AUTONOMOUS AGENTS

AI Agents

LLMs that take actions — perceive, reason, act, observe, repeat

reason → act → observe the loop
LLM + tools + memory the components
agent vs pipeline the key decision
Contents
  1. What makes something an agent
  2. The ReAct loop
  3. When to use agents vs plain calls
  4. The 4 components
  5. Minimal code example
  6. What to explore next
  7. References
01 — Foundation

What Makes Something an Agent

An agent is an LLM that can take actions — not just generate text. It perceives inputs, reasons about what to do next, calls tools, observes results, and repeats until the goal is achieved. The key difference from a plain LLM call: the model controls the loop, deciding whether to call a tool, which tool to call, and when to stop.

With a plain LLM call, you ask a question and get an answer once. The control flow is linear: Input → Model → Output. With an agent, control bounces between the model and the environment: Input → Model → Tool → Environment → Observe → Model → (loop back to Tool or Output).

Plain LLM vs Agent

PLAIN LLM CALL (one shot): Input → LLM → Output (done, no loop) AGENT (loop until done): Input → LLM (decide) → Tool call → Result → LLM (observe, decide next) → (loop or stop) (LLM controls the flow)
💡 Key insight: Agents trade latency and complexity for autonomy. The model becomes an active decision-maker instead of a passive responder. This is powerful for multi-step tasks, exploration, and error recovery — but it's not always necessary.
02 — Control Flow

The ReAct Loop

ReAct (Reasoning and Acting) is the most widely used agent pattern. At each step, the LLM produces a reasoning trace (thinking out loud), then commits to an action. After observing the result, it reasons about what happened and plans the next step. This loop continues until the goal is met or a limit is reached.

ReAct Cycle

1. Reason: LLM thinks about the task and what to do next (internal monologue). 2. Act: LLM commits to a tool call with specific inputs. 3. Observe: Tool executes, returns a result. 4. Repeat: LLM reads the result and decides: call another tool, synthesize an answer, or ask for clarification.

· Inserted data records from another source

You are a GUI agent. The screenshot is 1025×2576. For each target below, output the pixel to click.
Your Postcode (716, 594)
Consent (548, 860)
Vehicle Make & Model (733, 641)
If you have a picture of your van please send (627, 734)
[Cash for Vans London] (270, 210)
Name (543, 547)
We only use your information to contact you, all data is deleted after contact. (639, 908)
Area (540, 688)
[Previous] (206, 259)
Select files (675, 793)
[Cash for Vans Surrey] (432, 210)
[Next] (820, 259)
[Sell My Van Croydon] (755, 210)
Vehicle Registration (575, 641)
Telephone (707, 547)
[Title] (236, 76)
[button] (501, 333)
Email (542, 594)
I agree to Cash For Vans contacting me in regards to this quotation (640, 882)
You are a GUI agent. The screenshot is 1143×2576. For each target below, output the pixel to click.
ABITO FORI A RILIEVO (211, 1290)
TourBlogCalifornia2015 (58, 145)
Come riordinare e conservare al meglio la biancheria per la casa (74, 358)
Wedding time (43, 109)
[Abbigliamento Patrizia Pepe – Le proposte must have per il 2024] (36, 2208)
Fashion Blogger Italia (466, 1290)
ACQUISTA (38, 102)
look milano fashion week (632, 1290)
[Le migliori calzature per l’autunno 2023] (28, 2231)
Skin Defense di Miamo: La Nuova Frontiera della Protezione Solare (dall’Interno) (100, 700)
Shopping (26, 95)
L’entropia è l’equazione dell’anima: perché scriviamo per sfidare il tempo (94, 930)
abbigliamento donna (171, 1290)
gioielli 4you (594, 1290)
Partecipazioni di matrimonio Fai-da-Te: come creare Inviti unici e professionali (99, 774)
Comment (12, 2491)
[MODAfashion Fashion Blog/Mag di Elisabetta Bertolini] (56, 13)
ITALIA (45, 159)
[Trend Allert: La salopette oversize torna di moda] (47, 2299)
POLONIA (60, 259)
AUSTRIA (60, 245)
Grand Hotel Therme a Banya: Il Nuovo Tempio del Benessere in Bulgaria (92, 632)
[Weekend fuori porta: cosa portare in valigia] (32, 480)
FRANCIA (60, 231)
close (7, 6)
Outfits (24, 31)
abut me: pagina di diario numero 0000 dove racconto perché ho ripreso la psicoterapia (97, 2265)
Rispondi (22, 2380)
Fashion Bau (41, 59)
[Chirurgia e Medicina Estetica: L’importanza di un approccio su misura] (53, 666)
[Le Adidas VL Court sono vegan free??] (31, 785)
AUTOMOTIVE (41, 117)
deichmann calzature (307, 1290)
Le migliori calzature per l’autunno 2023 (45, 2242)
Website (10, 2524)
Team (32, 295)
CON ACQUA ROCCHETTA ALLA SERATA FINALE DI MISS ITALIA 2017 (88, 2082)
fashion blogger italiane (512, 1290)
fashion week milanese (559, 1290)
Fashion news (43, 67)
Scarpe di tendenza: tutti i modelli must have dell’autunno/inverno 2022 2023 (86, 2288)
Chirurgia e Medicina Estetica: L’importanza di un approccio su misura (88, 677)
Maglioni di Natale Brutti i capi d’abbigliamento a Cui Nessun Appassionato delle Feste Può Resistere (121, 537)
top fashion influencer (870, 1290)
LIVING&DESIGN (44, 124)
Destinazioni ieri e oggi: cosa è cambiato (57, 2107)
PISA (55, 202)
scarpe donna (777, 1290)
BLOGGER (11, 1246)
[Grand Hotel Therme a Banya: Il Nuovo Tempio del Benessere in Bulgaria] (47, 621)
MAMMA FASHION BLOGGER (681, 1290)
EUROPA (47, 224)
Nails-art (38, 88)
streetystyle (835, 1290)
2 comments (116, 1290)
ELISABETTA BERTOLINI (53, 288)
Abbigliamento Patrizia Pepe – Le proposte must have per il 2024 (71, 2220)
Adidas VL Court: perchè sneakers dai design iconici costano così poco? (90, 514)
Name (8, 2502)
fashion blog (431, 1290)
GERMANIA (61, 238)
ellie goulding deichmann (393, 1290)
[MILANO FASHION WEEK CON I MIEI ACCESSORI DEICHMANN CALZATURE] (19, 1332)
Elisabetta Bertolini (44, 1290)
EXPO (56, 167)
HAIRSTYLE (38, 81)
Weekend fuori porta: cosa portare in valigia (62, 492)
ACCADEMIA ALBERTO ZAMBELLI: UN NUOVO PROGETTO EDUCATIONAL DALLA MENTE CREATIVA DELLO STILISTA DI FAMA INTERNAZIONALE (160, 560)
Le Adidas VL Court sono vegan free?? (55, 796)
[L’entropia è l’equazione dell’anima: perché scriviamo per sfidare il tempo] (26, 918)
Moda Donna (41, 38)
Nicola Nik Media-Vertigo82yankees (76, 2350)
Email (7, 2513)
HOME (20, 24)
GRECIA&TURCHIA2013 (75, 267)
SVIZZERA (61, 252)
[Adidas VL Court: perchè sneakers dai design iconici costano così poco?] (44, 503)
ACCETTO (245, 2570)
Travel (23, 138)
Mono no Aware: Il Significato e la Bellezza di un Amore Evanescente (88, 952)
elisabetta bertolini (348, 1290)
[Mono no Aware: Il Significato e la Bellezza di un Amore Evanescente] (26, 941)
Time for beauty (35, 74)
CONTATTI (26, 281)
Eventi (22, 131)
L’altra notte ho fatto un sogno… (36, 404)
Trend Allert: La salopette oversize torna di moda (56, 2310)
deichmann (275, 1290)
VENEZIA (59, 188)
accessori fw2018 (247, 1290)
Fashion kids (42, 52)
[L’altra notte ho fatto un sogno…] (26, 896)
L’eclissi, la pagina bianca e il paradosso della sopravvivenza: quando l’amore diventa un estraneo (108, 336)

Task: "What is the CEO of OpenAI's birthday?" REASON: I need to find out who the CEO of OpenAI is, then look up their birthday. ACT: search_web("OpenAI CEO") OBSERVE: [Result: Sam Altman is the CEO of OpenAI] REASON: Now I know Sam Altman is the CEO. I need to find his birthday. ACT: search_web("Sam Altman birthday") OBSERVE: [Result: Sam Altman was born on April 22, 1985] REASON: I have the answer. OUTPUT: Sam Altman, CEO of OpenAI, was born on April 22, 1985.
Why ReAct works: The reasoning step makes agent behavior interpretable — you can see why it chose each tool. This is essential for debugging, monitoring, and building user trust. It also helps the LLM avoid mistakes by "thinking before acting."
03 — Decision

When to Use Agents vs Plain LLM Calls

Agents are powerful but add latency, complexity, and cost (multiple LLM calls). Plain LLM calls are fast and simple but can't adapt to new information or errors. Choose based on your task structure and constraints.

Comparison

ScenarioUse plain LLM callUse agent
Single clear task✓ YesNo
No external data needed✓ YesNo
Strict latency <1s✓ YesNo
Low cost priority✓ YesNo
Multi-step taskNo✓ Yes
Need external dataNo✓ Yes
Steps unpredictableNo✓ Yes
Can verify & retry errorsNo✓ Yes
⚠️ Agent latency compound: Multiple tool calls, LLM reasoning, and waiting for results stack up. A 3-step agent needs 3 LLM calls + network delays. For user-facing features, set max_iterations and timeout limits to avoid unpredictable wait times.
04 — Architecture

The 4 Components

Every agent has four essential components. All four must work together for the agent to function effectively. Missing or weak components lead to agents that loop indefinitely, forget context, or make poor decisions.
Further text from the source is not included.